3. The busbar assembly of claim 1, wherein the cable holder comprises a single strip of material held in a ring configuration by a key and latch formed integral the single strip of material.

4. The busbar assembly of claim 1, wherein the busbar housing comprises at least one connectable busbar housing segment.

5. The busbar assembly of claim 4, wherein the busbar housing segment has a keyed asymmetry for mating with a second busbar housing segment.

6. The busbar assembly of claim 5, wherein the keyed asymmetry comprises a busbar housing segment having a first end wall having a rail and an opposing second end wall having a channel, the channel configured to receive a rail of the second busbar housing segment.

7. The busbar assembly of claim 4, wherein the busbar housing segment comprises a first end wall and an opposing second end wall, at least one end wall having a busbar aperture to receive and support a portion of the conductive bar.

8. The busbar assembly of claim 7, wherein the first end wall and the second end wall each have a busbar aperture.

9. The busbar assembly of claim 7, wherein the busbar housing segment further comprises a vertical rib intermediate the first end wall and the second end wall.

10. The busbar assembly of claim 9, wherein the vertical rib includes a busbar aperture to receive and support the conductive bar.

11. A connectable busbar assembly comprising:

an electrically insulating busbar housing having a plurality of cable ports and fastener ports formed therein wherein the busbar housing comprises at least two connected busbar housing segments, each busbar housing segment including a first end wall, an opposing second end wall, and a front wall having at least one cable port formed therein intermediate the first and second end walls;

a plurality of threaded fasteners having a fastener axis, each fastener positioned in a different fastener port of the busbar housing;

a substantially solid electrically conductive bar supported and positioned within the busbar housing; and

a plurality of cable holders having a ring configuration, the conductive bar extending through the cable holders.

12. The busbar assembly of claim 11 wherein the first end wall of the busbar housing segments includes a rail and the second end wall of the busbar housing segments includes a channel, wherein the rail of the first busbar housing segment is received by the channel of the second busbar housing segment, thereby forming the busbar housing.

13. The busbar assembly of claim 11 wherein at least one busbar housing segment comprises busbar apertures in the first and second end walls to receive and support a portion of the conductive bar.

14. The busbar assembly of claim 11 wherein at least one end wall of a busbar housing segment does not contain a busbar aperture.

15. The busbar assembly of claim 14 further comprising a second conductive bar, wherein the first and second conductive bars are separated by the end wall of the busbar housing segment which does not contain a busbar aperture, thereby providing a two phase busbar assembly.

16. The busbar assembly of claim 15, wherein the busbar housing segments associated with the first conductive bar have a predetermined distinguishing attribute from the busbar housing segments associated with the second conductive bar.
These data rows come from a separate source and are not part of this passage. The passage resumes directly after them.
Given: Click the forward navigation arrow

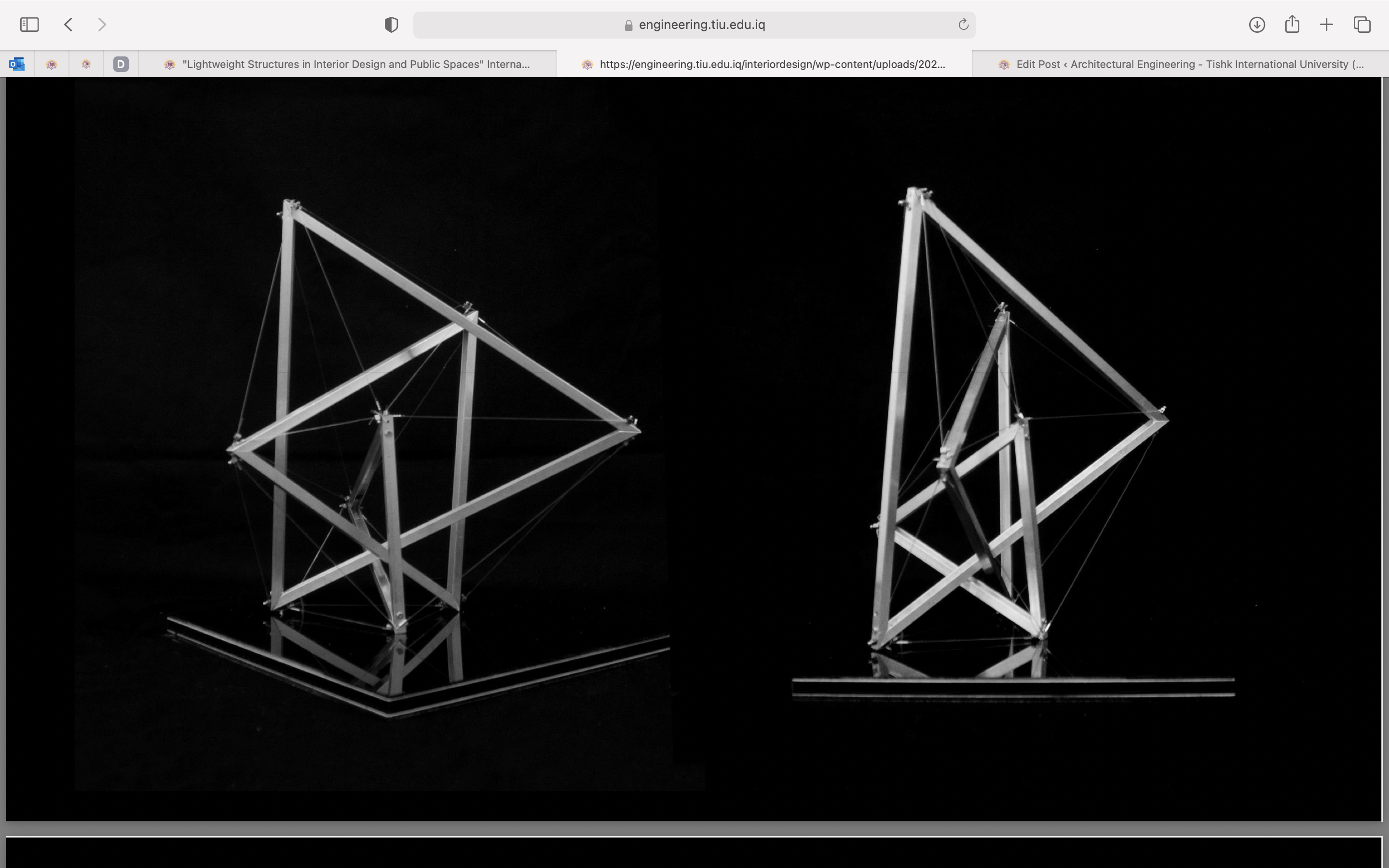Looking at the screenshot, I should [x=102, y=24].
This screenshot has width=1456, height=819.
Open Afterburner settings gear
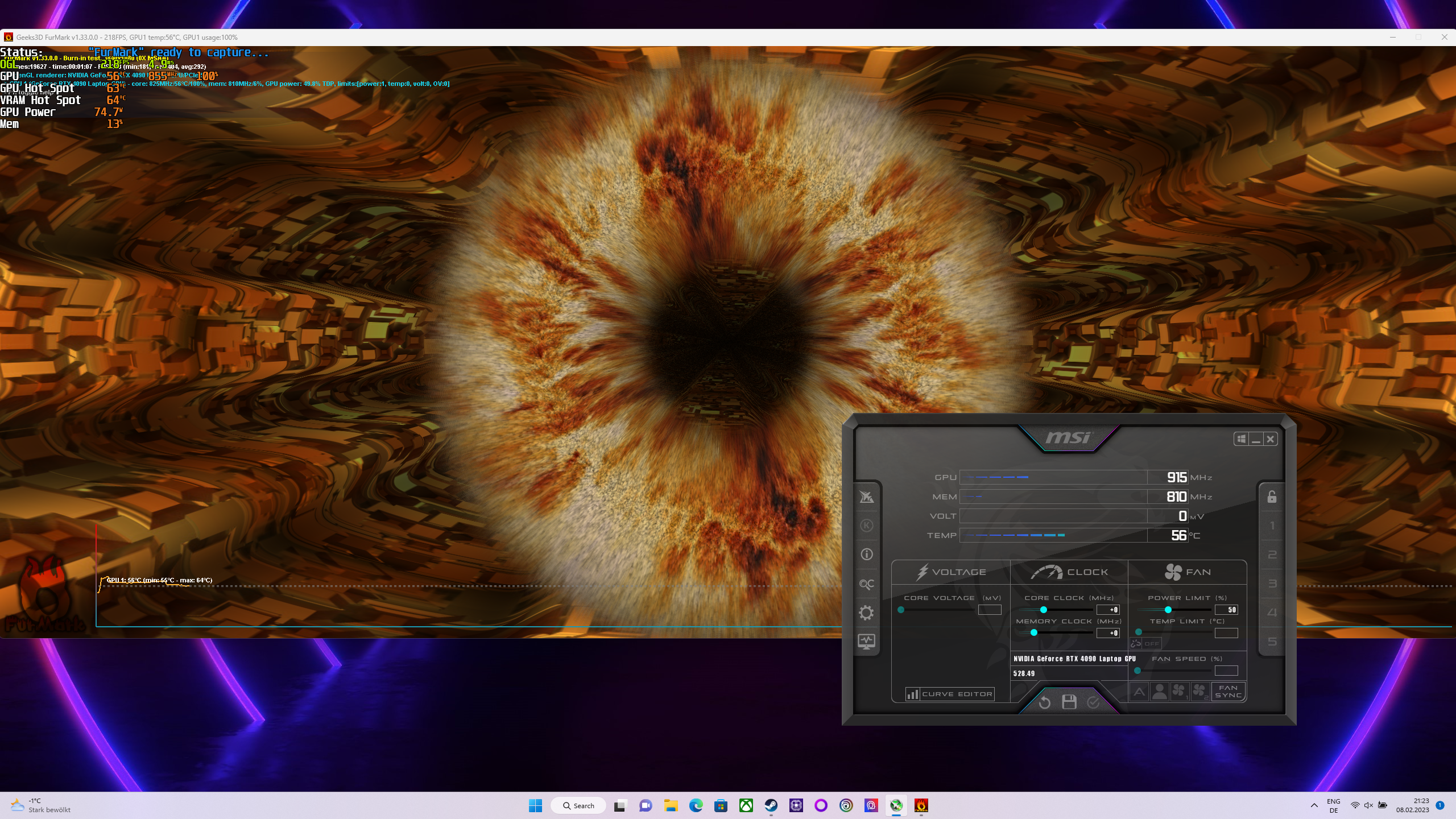(866, 613)
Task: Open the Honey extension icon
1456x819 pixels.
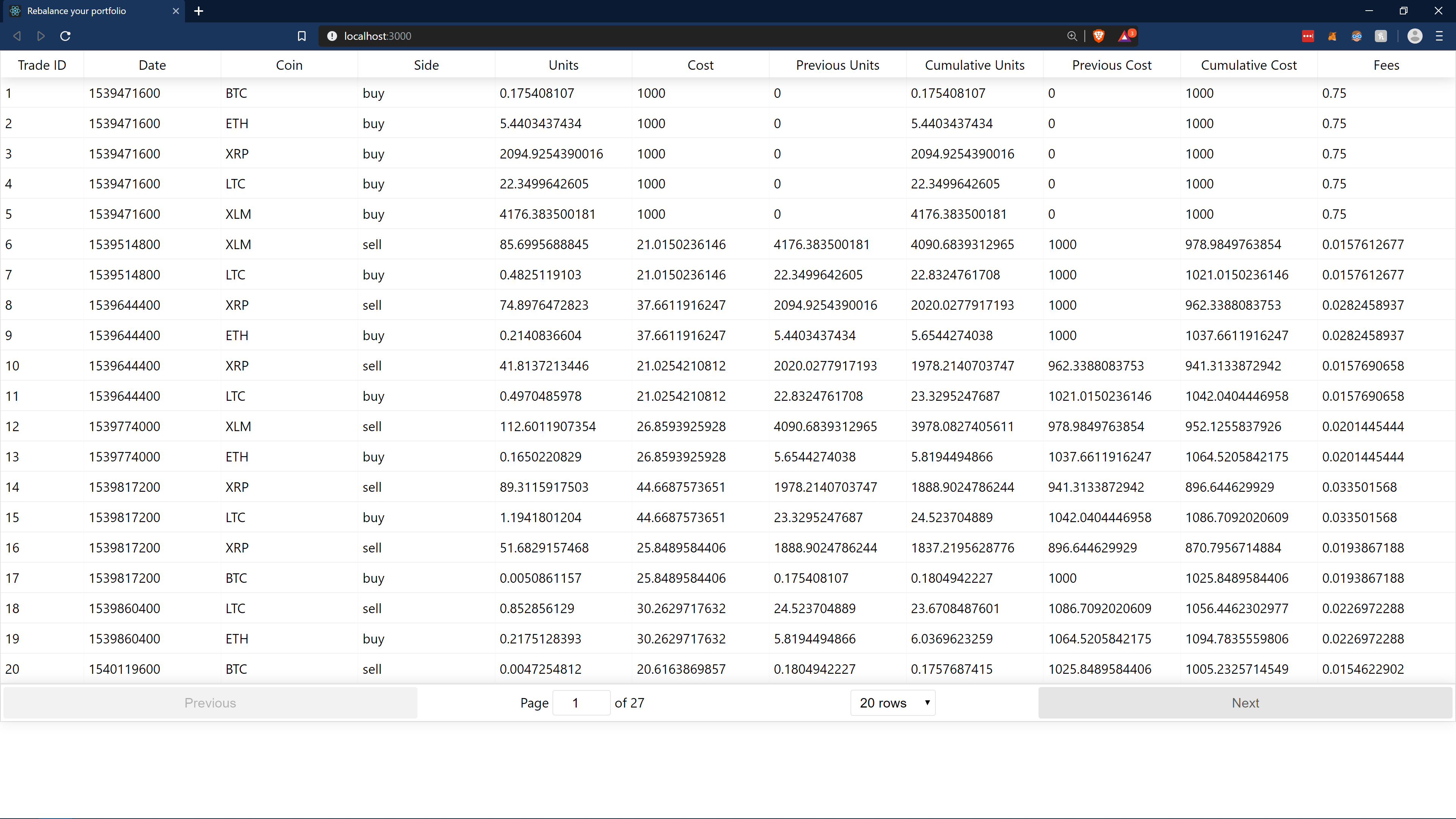Action: tap(1381, 36)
17. The busbar assembly of claim 16, wherein the predetermined distinguishing attribute is a color of the busbar housing segment.
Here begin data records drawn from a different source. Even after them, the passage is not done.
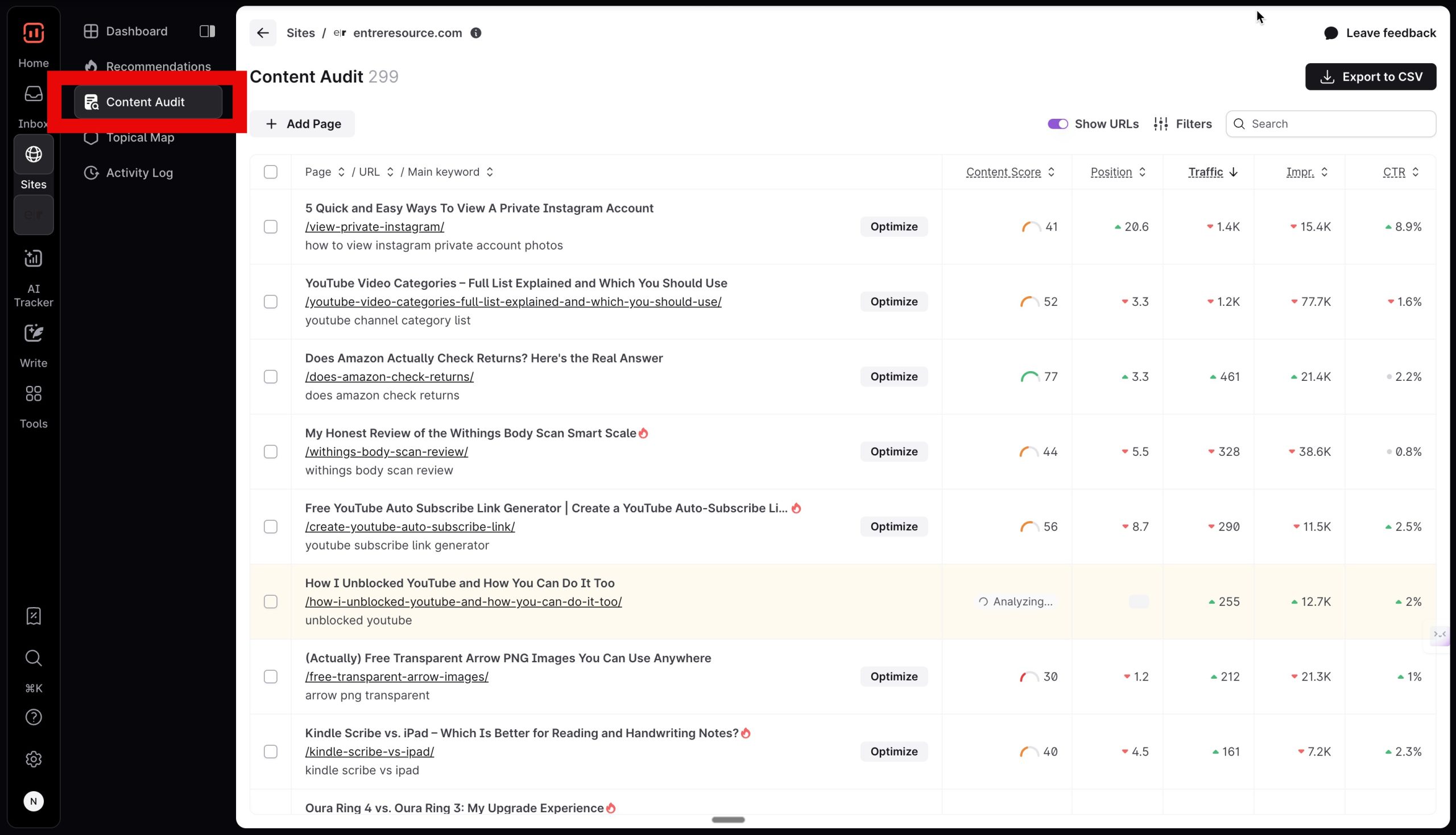Open the /view-private-instagram/ page link
The width and height of the screenshot is (1456, 835).
coord(375,227)
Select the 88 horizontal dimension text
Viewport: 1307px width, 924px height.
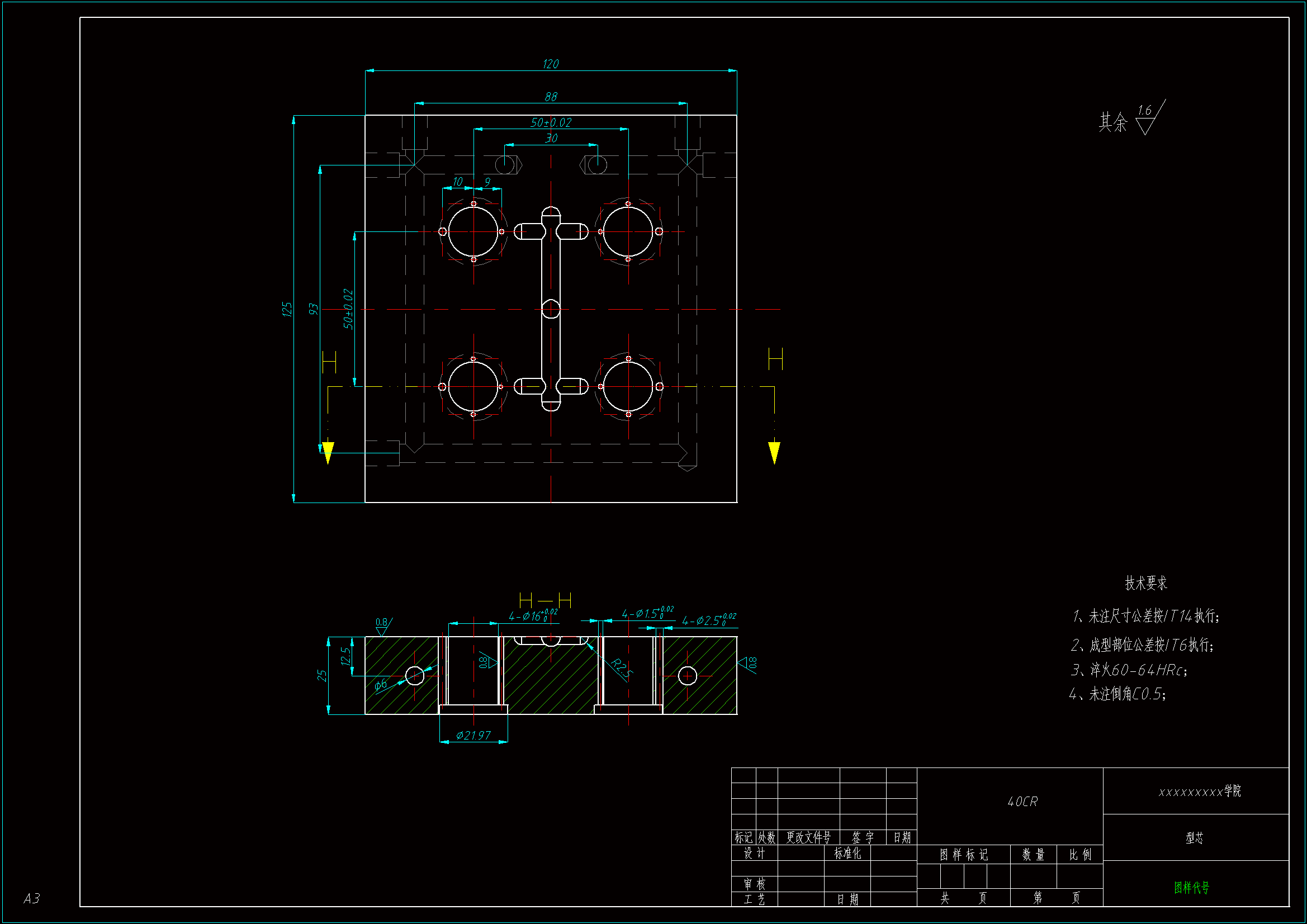pos(551,97)
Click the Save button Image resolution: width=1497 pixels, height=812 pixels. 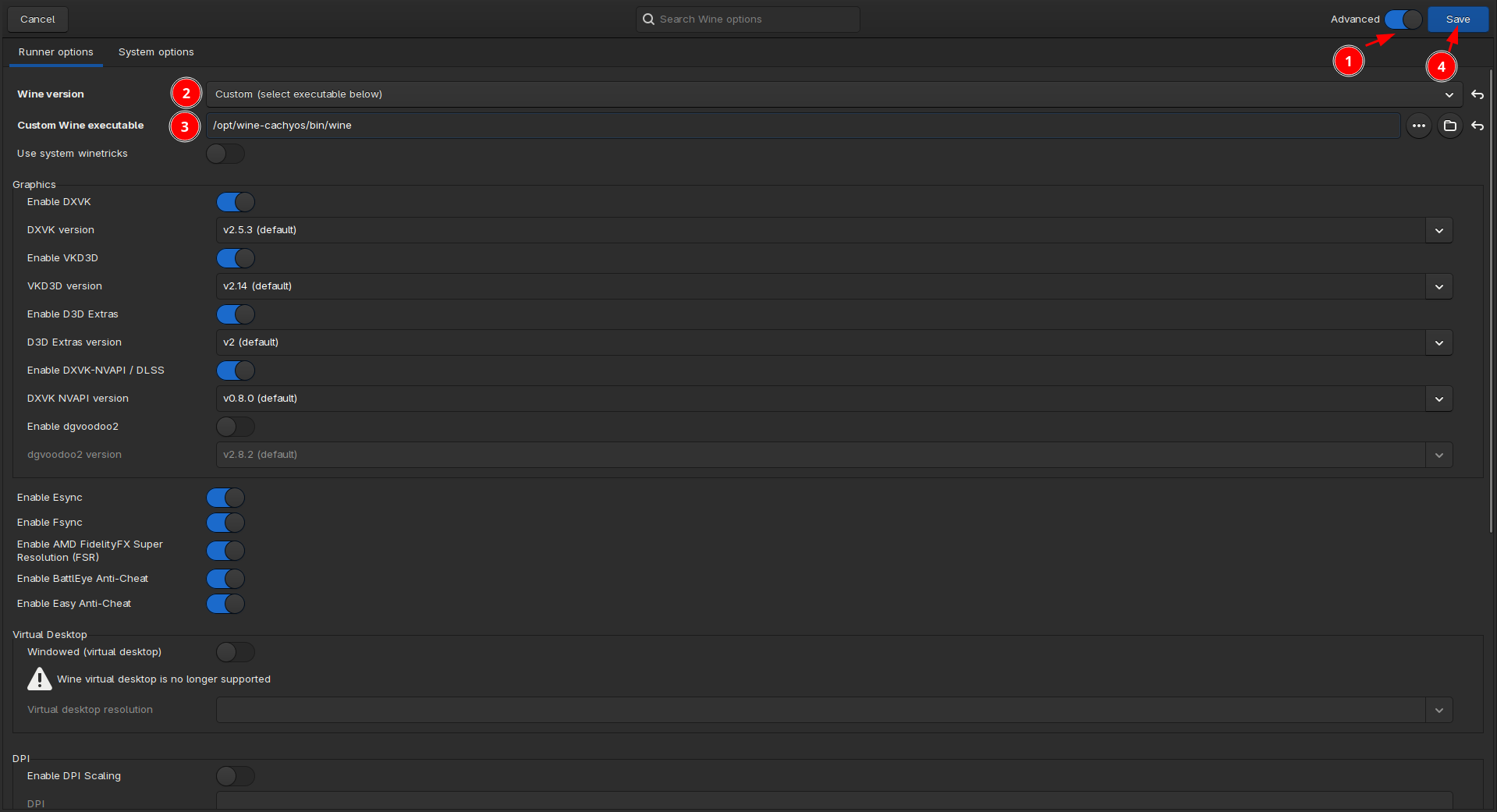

18. A connectable busbar housing segment comprising:

a top wall having a fastener port formed therein,

a front wall having a cable port formed therein;

a first end wall; and

a second end wall;

wherein the top wall and front wall are intermediate the first and second end walls, wherein the busbar housing segment has a keyed asymmetry for connecting with a second busbar housing segment having a corresponding asymmetry, and wherein at least one end wall comprises a busbar aperture for receiving and supporting a portion of a conductive bar.
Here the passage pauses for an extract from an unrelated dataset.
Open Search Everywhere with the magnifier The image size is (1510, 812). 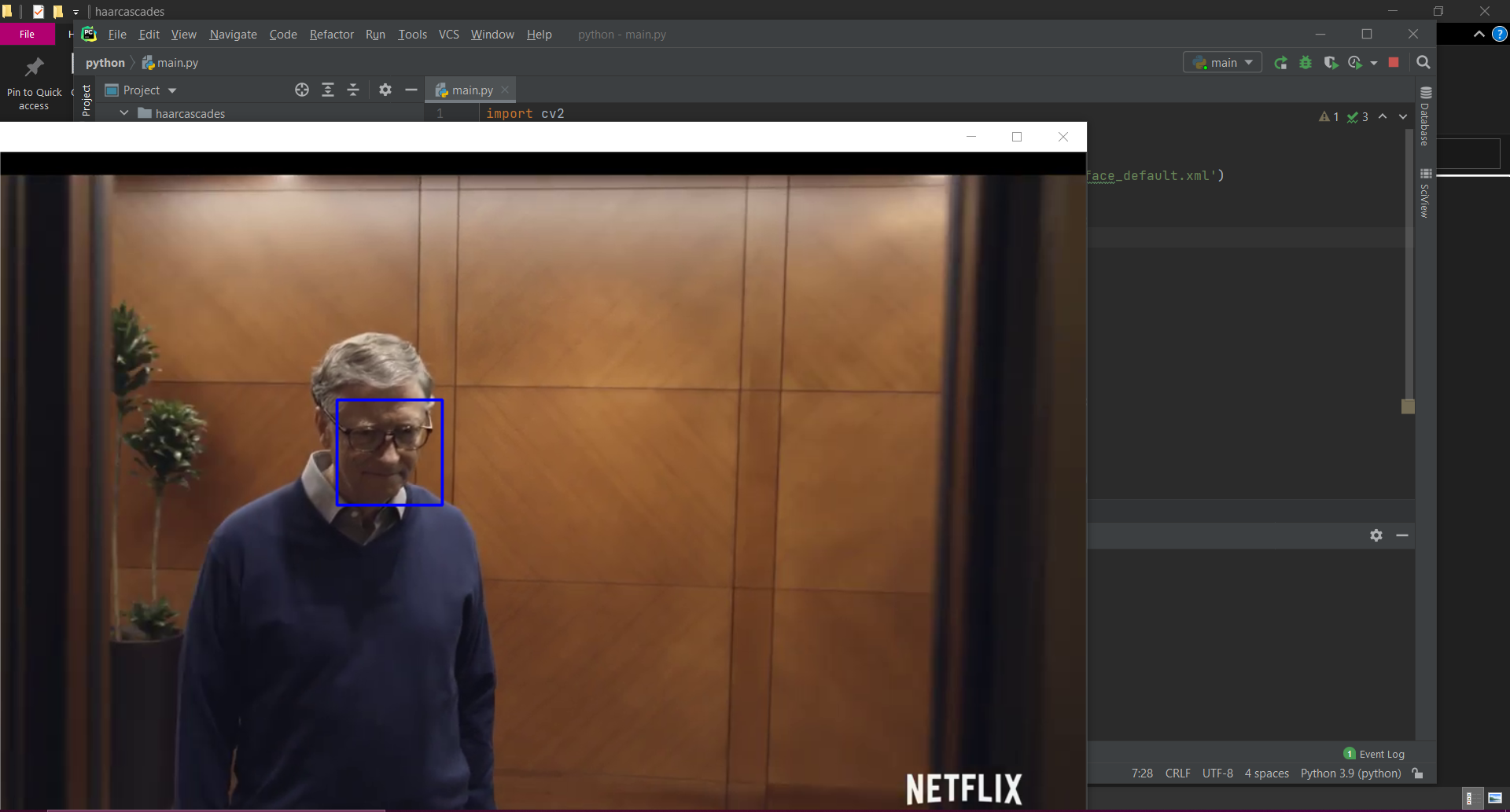click(x=1423, y=62)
19. The connectable busbar housing segment of claim 18, wherein the keyed asymmetry includes a rail extending from the first end wall and a channel extending from the second end wall, wherein the rail is receivable in a channel of the corresponding second busbar housing segment.

20. The connectable busbar housing segment of claim 18, wherein the first busbar housing segment has a busbar aperture in each of the first and second end walls.